I am trying to run the DeepSpeech inference engine version 0.7.0 on long audio files 30-45 minutes or even an hour long. The audio has been sampled at 44.1kHz. I see that client.convert_samplerate is using the Sox library and downsampling to 16kHz. This is just standard american accent with 2 speakers. The output I receive is way off and very often gibberish and is no way near the accuracy that I see on LibriSpeech test clean.
I tried clipping this to a 30 sec bit and the transcription only got marginally better.
Is there a suggested approach to address this ideally without retraining? Is retraining with larger audio clips even a solution here? I assume that this will be extremely slow even if I have the hardware to support this (and my batch size will have to be small).
Also is there a difference running from the 0.7.0 checkpoint files vs 0.7.0 pbmm model file?
Thanks
For what is worth, you can use the transcribe.py utility to quickly transcribe longer audio files with GPU batching. It is unlikely that your results have anything to do with the length of the file, most likely it’s the accent or recording characteristics that are doing poorly, or some other step is messed up like the downsampling, somehow.

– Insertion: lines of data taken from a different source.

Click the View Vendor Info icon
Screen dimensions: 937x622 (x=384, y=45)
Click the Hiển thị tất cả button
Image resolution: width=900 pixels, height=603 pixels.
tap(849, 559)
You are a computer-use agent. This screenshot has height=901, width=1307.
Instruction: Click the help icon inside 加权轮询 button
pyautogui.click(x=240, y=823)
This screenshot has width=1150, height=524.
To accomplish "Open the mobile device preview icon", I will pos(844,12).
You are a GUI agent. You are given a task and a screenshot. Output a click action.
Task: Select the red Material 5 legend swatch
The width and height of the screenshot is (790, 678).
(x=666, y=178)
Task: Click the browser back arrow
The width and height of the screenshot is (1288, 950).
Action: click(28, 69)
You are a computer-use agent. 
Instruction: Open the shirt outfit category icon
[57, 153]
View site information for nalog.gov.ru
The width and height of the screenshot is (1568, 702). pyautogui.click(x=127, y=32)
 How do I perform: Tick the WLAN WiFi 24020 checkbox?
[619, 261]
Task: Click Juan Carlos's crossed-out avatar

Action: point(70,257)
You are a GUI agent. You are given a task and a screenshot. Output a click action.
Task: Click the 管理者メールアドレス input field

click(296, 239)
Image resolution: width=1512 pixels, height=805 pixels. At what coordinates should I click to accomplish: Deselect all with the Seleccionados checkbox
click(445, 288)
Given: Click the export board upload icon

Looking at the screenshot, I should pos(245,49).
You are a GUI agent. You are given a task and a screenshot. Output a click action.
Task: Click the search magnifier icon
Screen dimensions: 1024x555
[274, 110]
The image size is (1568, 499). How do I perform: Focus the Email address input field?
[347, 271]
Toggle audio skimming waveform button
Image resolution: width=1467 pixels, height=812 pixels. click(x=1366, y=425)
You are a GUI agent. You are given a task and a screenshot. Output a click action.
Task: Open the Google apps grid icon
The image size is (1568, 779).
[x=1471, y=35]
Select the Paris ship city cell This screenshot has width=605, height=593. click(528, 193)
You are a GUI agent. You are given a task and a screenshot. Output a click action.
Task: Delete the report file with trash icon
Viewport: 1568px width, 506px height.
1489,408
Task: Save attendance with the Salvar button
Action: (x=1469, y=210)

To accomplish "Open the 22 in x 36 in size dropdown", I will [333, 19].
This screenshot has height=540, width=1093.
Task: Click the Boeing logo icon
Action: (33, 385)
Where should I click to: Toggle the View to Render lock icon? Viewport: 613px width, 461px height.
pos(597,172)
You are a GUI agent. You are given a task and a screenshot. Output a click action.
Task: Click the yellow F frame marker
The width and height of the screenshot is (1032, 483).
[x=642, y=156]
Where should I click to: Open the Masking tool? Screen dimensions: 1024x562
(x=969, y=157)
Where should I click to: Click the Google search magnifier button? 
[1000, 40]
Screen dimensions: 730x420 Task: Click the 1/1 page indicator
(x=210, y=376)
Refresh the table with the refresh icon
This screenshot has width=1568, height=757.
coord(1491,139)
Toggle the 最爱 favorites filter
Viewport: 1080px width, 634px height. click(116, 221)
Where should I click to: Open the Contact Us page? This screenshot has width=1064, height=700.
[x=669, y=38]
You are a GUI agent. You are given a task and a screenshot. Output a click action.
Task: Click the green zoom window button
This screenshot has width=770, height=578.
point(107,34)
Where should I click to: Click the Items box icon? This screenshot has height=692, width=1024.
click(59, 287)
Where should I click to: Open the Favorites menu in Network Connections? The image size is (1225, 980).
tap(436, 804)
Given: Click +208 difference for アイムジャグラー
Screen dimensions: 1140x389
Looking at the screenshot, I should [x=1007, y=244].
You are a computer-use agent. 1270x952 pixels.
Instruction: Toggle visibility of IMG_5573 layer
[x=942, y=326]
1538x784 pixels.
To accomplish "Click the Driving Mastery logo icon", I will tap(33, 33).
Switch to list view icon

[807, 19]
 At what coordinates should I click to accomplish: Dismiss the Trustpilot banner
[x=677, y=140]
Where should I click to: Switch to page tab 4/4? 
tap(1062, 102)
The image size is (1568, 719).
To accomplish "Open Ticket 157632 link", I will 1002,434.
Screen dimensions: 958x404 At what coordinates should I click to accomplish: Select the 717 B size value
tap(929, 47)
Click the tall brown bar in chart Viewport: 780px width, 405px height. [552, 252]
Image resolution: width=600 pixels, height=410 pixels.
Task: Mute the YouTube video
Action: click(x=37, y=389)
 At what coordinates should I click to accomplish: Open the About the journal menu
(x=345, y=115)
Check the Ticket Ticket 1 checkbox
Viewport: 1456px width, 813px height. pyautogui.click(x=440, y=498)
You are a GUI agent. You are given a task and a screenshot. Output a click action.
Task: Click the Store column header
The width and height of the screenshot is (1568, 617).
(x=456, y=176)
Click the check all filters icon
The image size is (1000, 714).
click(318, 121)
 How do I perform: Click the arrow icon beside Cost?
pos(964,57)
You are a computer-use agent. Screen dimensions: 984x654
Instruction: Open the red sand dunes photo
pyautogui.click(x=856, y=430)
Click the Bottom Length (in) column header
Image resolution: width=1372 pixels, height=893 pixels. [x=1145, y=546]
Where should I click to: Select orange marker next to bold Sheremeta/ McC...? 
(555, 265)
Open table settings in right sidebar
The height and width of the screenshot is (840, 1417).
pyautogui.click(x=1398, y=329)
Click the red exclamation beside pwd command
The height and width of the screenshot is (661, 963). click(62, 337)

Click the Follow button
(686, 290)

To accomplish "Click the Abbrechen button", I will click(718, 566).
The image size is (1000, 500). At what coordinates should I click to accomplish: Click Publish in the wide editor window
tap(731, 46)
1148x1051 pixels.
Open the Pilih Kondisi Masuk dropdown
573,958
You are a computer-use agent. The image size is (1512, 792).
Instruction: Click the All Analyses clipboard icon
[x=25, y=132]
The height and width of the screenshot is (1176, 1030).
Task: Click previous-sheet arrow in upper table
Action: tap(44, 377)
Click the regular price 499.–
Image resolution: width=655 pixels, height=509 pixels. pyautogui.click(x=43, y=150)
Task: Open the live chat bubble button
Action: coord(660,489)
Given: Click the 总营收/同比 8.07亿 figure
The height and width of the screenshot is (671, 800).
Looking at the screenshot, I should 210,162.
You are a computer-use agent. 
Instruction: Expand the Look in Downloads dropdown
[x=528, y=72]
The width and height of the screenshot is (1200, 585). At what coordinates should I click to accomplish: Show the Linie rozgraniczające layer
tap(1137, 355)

What do you mean “running from the checkpoint files”? You mean with --one_shot_infer? If so, the biggest difference is that --one_shot_infer does not do resampling at all.
I meant specifying the --checkpoint_dir param vs --model param when using evaluate.py or transcribe.py or even running the DeepSpeech Python bindings with the 0.7.0 pbmm model. Should I expect the same transcription results whether I load this 0.7.0 checkpoint or 0.7.0 .pbmm model file?
I tried another test where I combined 10 of the longest files from LibriSpeech Test clean into a 5 min wav (my merge tool resulted in converting this to mp3 and upsampling to 48kHz). This longer upsampled LibriSpeech Test data produced expected transcription.
To provide some background on my test files - they are 2 or more people meeting recordings of atleast 30 min or longer in most cases, so there are occasional talk over each other scenarios as well. Is this something that should have been handled because the model was trained over Switchboard dataset (sorry I dont have access to this dataset and I am assuming since these are telephonic conversations, they will be some amount when people talk over each other).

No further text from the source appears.